(Reuters) - A profit warning from Britain's Mitie Group (LON:MTO) Plc sent shares in the outsourced services provider down by 25 percent on Monday.
The company lowered its full-year operating profit outlook citing a reduction in higher margin project volumes and spending by clients in the wake of Britain's vote to leave the European Union.
It warned that first-half operating profit would be "very significantly" lower while revenue would be modestly lower.
Shares in the company, whose healthcare services range from home care for the elderly to hospital cleaning, were down 25 percent at 201 pence at 0745 GMT and on track for their largest fall since 1987.
Mitie pointed towards a slowdown in healthcare as well as in its property management unit which offers services ranging from interior installation to maintenance.

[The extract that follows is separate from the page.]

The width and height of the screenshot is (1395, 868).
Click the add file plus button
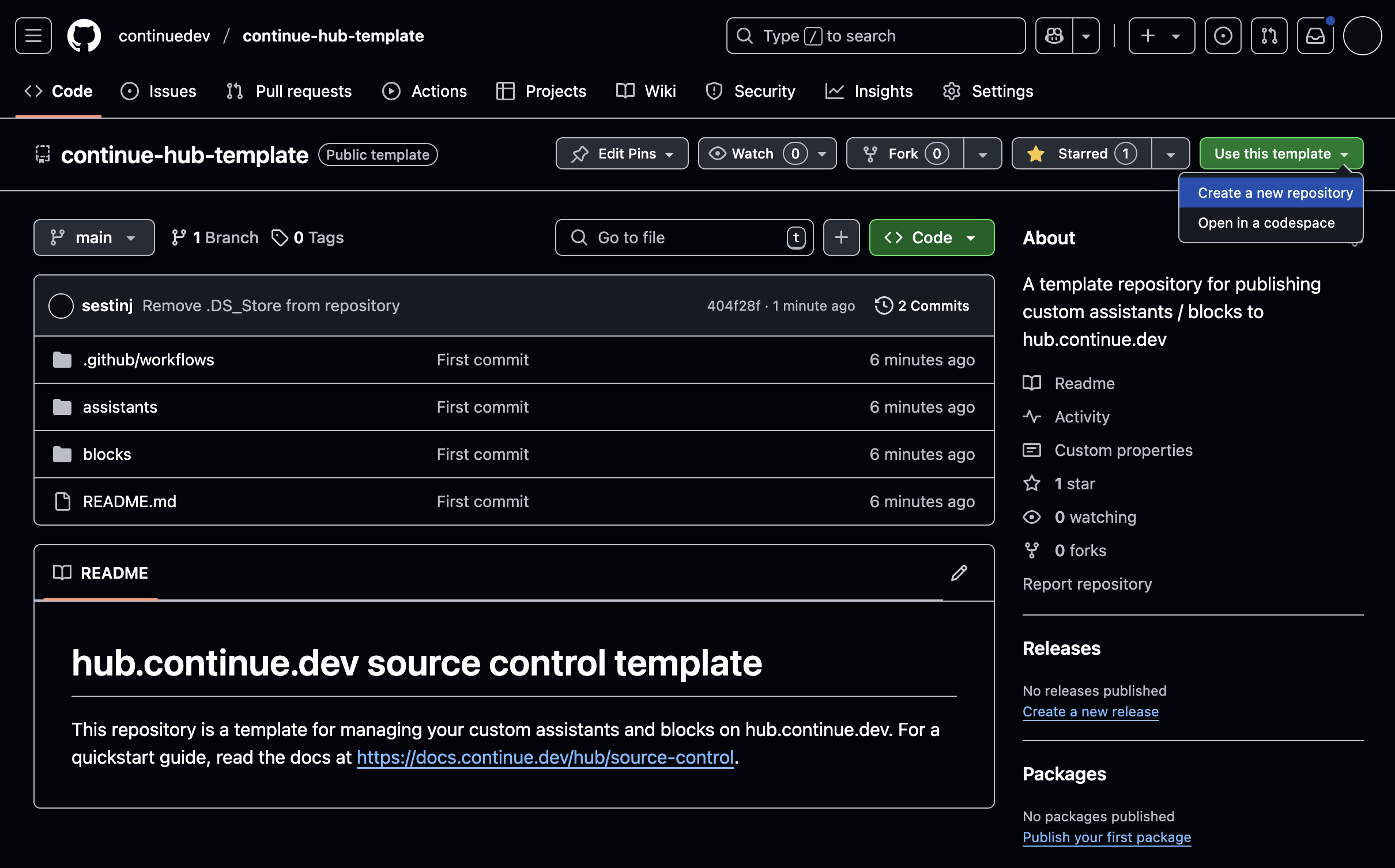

Some property project programmes had been delayed this year, the company said, as social housing rent reductions that came into effect in April and budgetary pressures faced by local authorities had reduced funding available for repairs, maintenance and projects.
Mitie said economic conditions in Britain were being impacted by lower growth rates, changes to labour legislation, public sector budget constraints and uncertainty about how Britain will negotiate its exit from the European Union.
"We are finding that the recent economic uncertainty is currently driving clients to renew or extend larger contracts with existing suppliers including Mitie, a trend we have seen over the last 18 months, and to defer investment decisions," the company said in a statement.
Liberum analysts cut their Mitie full-year earnings per share guidance by 8 percent, saying that management was guiding towards a 10-20 percent fall in core earnings.
The brokerage said Mitie's warning was also negative news for rivals Carillion Plc (LON:CLLN) and Interserve (LON:IRV) Plc.
Mitie said it was reviewing its options regarding its healthcare business, as trading conditions in the sector remained challenging.
Mitie peer Mears Group Plc has already indicated its intention to exit "unsustainable" care contracts.